- **Records for this exercise**
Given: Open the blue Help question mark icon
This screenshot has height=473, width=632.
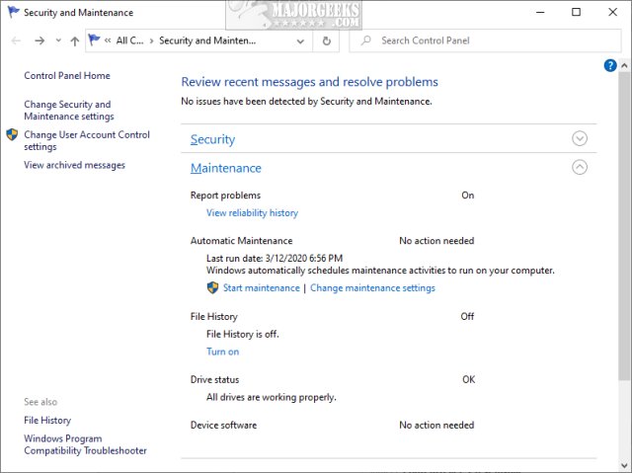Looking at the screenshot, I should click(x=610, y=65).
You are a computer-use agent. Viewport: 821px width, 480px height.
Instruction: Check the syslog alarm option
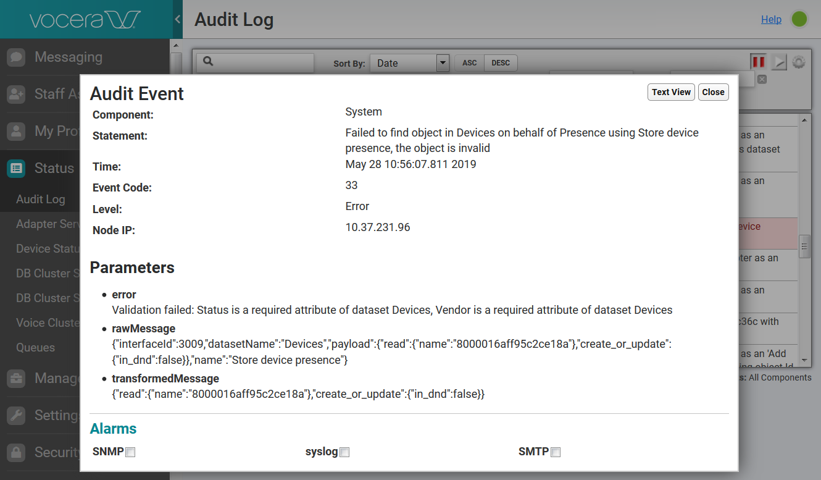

--

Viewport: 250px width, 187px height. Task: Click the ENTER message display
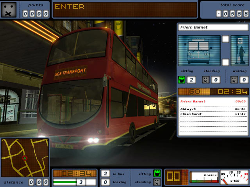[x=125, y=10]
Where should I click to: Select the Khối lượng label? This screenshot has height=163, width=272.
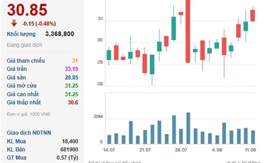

- **Task description**
Without the pictures, set down the lines above from the line with "Given: Open the blue Help question mark icon" up to and including the line with "Instruction: Check the syslog alarm option" exactly as they stand.

- **Answer box**
Given: Open the blue Help question mark icon
This screenshot has height=473, width=632.
Looking at the screenshot, I should click(x=610, y=65).
You are a computer-use agent. Viewport: 821px width, 480px height.
Instruction: Check the syslog alarm option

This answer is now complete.